* [Problem to work on]: Print the lines of the records below exactly as they appear, from the line containing "Task: Insert a vector using the vec icon" through the line containing "Click the first", both included, and nothing else.

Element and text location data
- - - - - - -

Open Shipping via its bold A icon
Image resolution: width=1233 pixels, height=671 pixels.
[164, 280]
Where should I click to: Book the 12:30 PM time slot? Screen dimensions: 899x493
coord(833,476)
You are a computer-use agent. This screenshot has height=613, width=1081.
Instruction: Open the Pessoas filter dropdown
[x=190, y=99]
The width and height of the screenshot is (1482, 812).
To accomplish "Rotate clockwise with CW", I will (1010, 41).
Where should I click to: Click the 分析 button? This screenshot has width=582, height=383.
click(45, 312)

- - - - - - -

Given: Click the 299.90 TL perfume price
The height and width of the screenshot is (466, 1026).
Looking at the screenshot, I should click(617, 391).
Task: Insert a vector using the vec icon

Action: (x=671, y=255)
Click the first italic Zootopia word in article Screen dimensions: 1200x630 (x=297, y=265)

- - - - - - -

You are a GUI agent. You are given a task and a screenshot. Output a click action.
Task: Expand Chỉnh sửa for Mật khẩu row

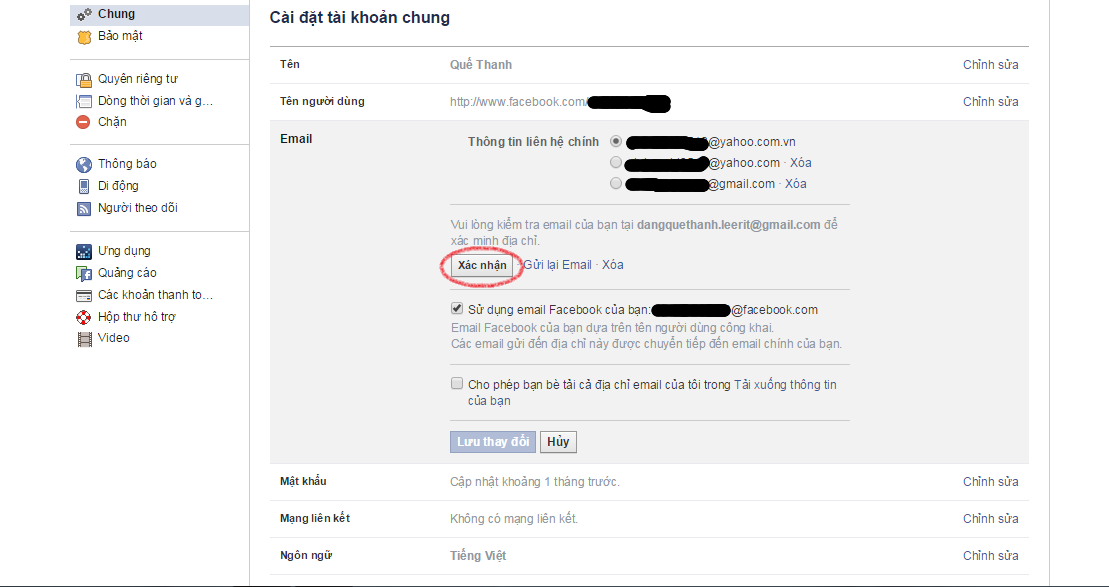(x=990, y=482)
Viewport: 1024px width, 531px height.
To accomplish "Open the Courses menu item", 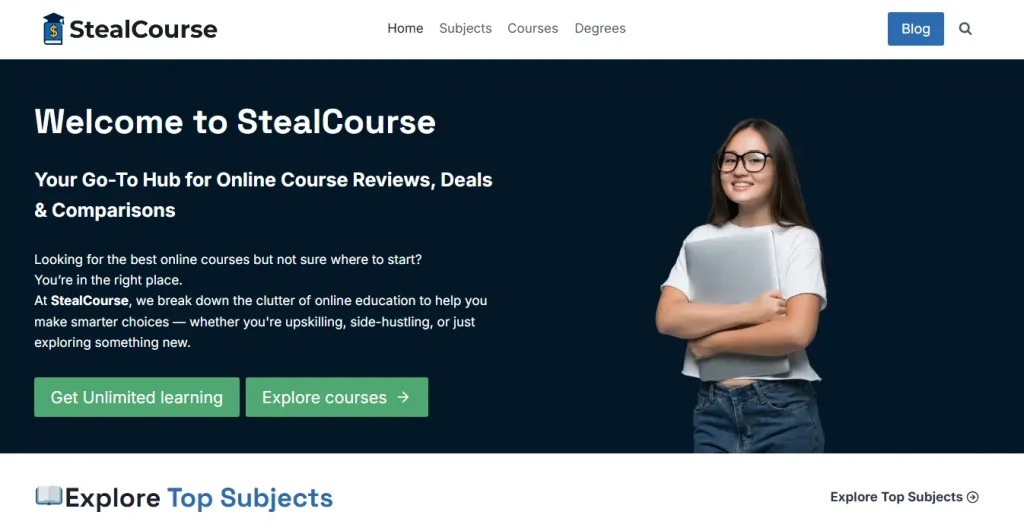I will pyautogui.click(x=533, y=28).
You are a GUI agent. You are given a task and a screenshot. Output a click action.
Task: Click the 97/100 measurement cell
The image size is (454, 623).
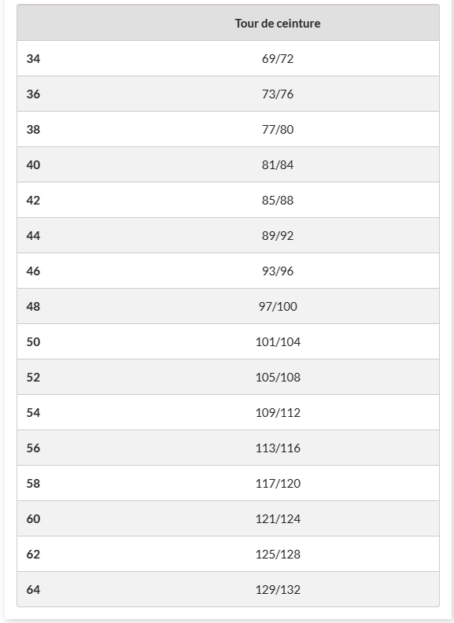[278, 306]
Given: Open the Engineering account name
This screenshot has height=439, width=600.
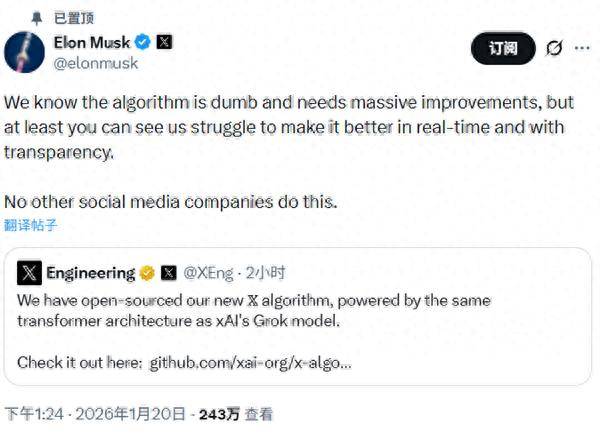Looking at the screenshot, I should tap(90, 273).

- - - - - - -

* [Task response]:
Task: Insert a vector using the vec icon

Action: (x=671, y=255)
Click the first italic Zootopia word in article Screen dimensions: 1200x630 (x=297, y=265)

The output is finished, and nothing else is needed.